--- INPUT DATA Enclosed Below ---

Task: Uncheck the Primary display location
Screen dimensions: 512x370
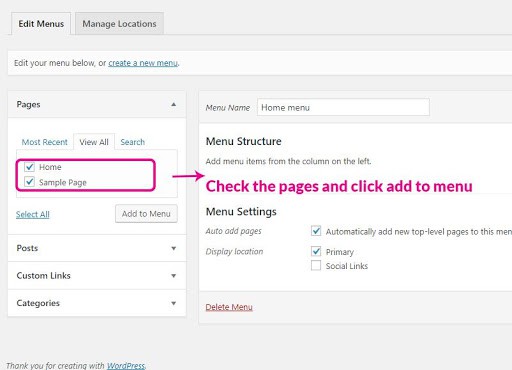Action: click(x=316, y=251)
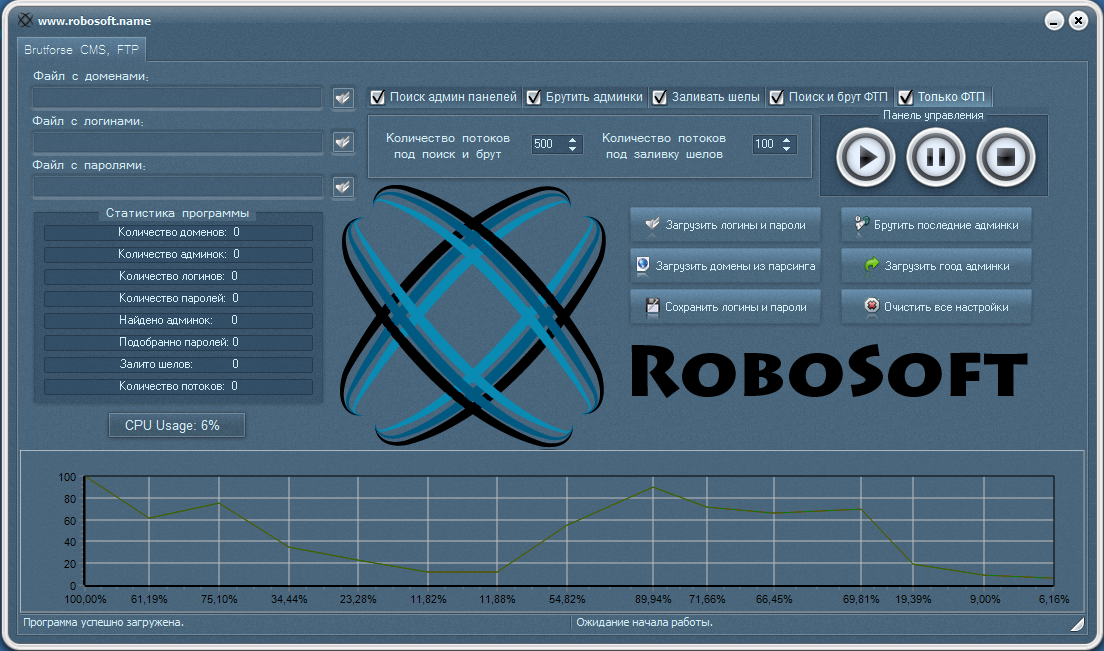The height and width of the screenshot is (651, 1104).
Task: Click browse icon next to Файл с паролями field
Action: tap(343, 187)
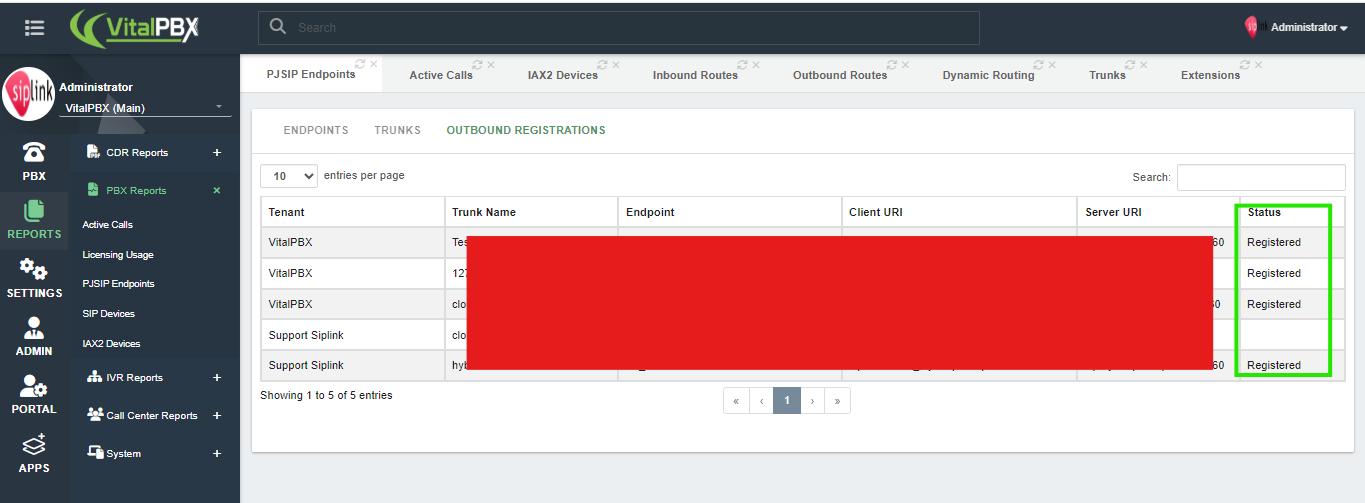The image size is (1365, 503).
Task: Open Licensing Usage report link
Action: [118, 255]
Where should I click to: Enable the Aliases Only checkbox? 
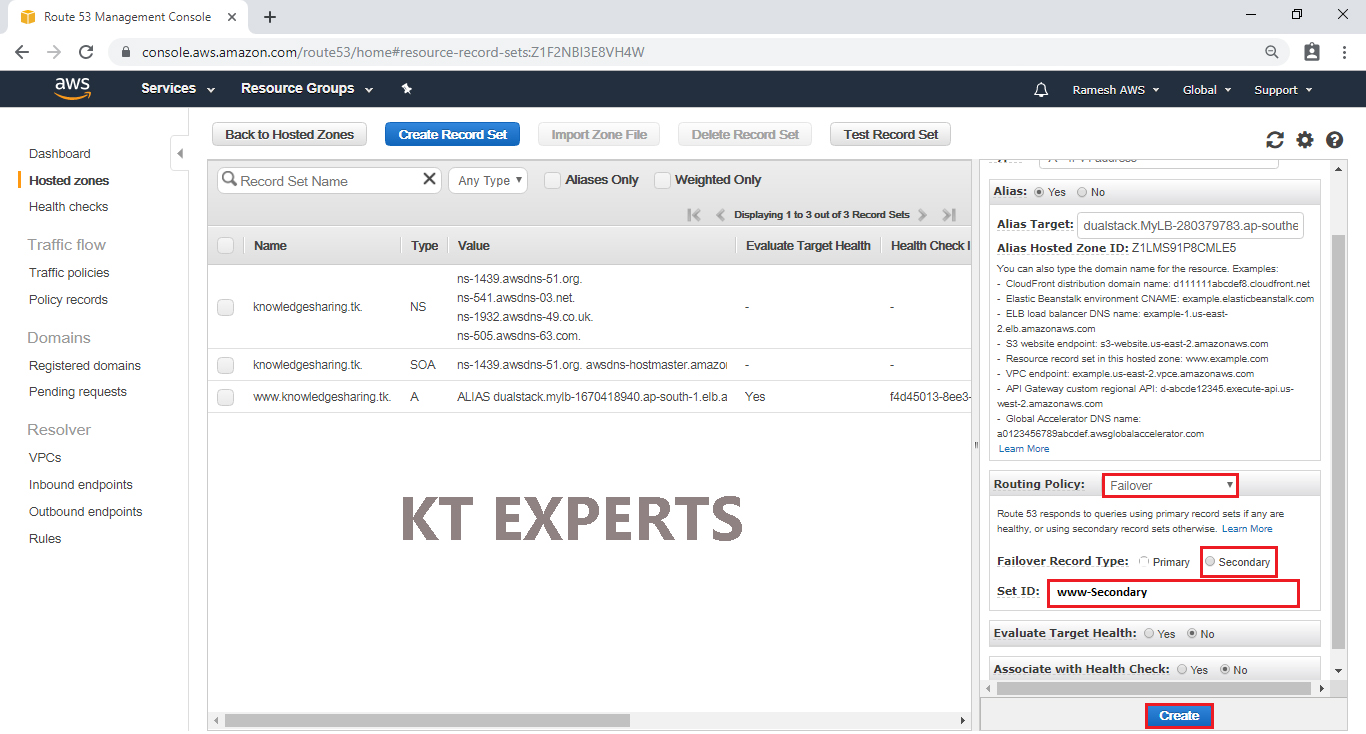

--- End of Enclosed INPUT DATA ---

DESCRIPTION OF THE TASK:
In the entries above, find the line containing "Screen dimensions: 512x370"; transcribe exactly that line and every line after it through the end, and only those, omitting pictures.

REPLY TO THE EXERCISE:
Screen dimensions: 512x370
Action: click(x=316, y=251)
The height and width of the screenshot is (651, 1104).
Task: Click browse icon next to Файл с паролями field
Action: tap(343, 187)
The image size is (1365, 503).
Task: Open Licensing Usage report link
Action: [118, 255]
Where should I click to: Enable the Aliases Only checkbox? 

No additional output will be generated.